Decide si cada una de estas afirmaciones concuerda con el texto de lectura: (a) el pastor llevaba un vestido blanco; (b) el relato de pasión blanca se atribuye a Lucas; (c) la oración anticipaba el tiempo litúrgico de la Pascua. Responde sí o no a cada una y cita literalmente las palabras del texto que lo deciden.

_TEXTO DE LECTURA_
┌──

Aunque la oración anticipaba para aquella asamblea el tiempo litúrgico de la Navidad, en mi mente los pensamientos evocaban un tiempo histórico de pasión, tiempos reales los dos, presentes los dos, misteriosos los dos.
Mirábamos al pastor, rostro negro de azabache, vestido blanco de luz resucitada, y, detrás de él, por encima de su cabeza, a todos nos miraba el Cristo blanco de un crucifijo.
En la conciencia se me deslizó una pregunta: ¿Por qué es blanco el Cristo del crucifijo si los que aquí están ahora crucificados son negros?
Y pensé que alguien la respondía: «Crucificado, no es el color; sólo el hombres».
En Navidad, al huerto de la agonía, llegó la autoridad legítima a confirmar la verdad de la respuesta.
La memoria me confía un relato de pasión blanca: “Todos lo declararon reo de muerte. Algunos se pusieron a escupirle, y tapándole la cara, lo abofeteaban y le decían: «Profetiza». Y los criados le daban bofetadas” (Marcos).
A la memoria confío un relato de pasión negra: “Golpes secos, gritos y voces lejanas entre las que se adivinan los agudos de las mujeres y los llantos de los niños. A mi interlocutor más próximo sólo le oigo decir “deja de pegar que lo vas a matar” (Helena).
Confirmado: Crucificados, no hay colores, ¡sólo hay Cristos!

P D.: Penúltima estación de este viacrucis: Ya los han deportados. Entre ellos hay dos mujeres enfermas. Es todo lo que pude saber.

└──

_DATOS_
┌──

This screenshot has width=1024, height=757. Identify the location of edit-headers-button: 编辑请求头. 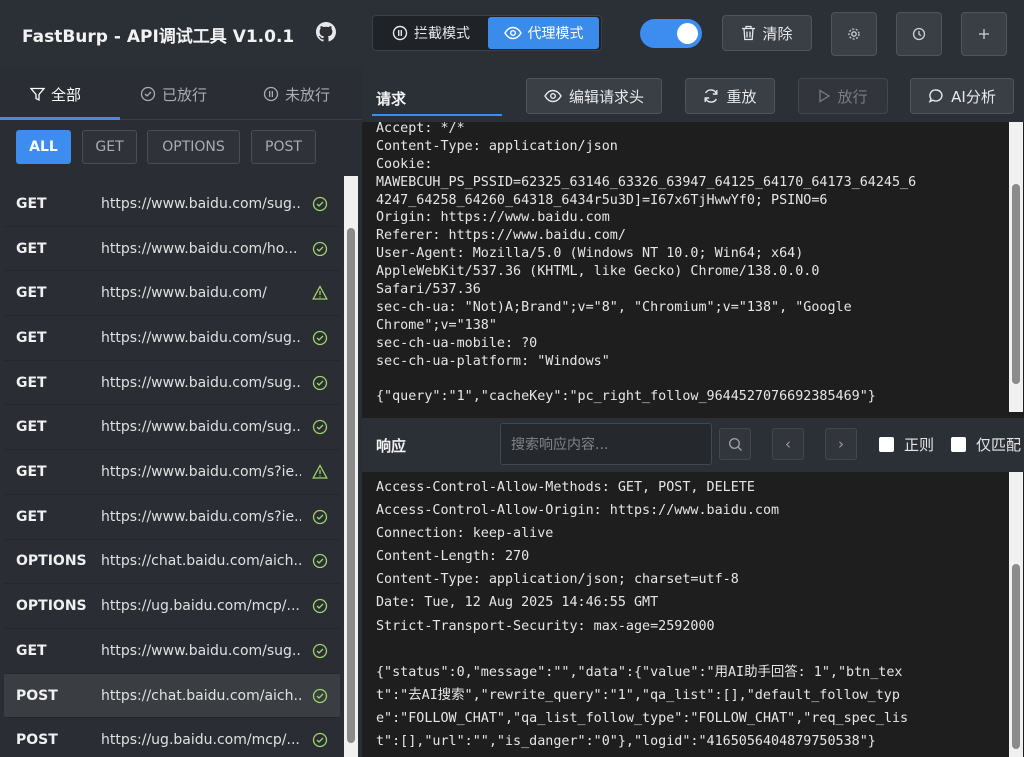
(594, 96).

└──

_RESULTADO_
(a) Sí: «vestido blanco de luz resucitada».
(b) No: «(Marcos)».
(c) No: «la oración anticipaba para aquella asamblea el tiempo litúrgico de la Navidad».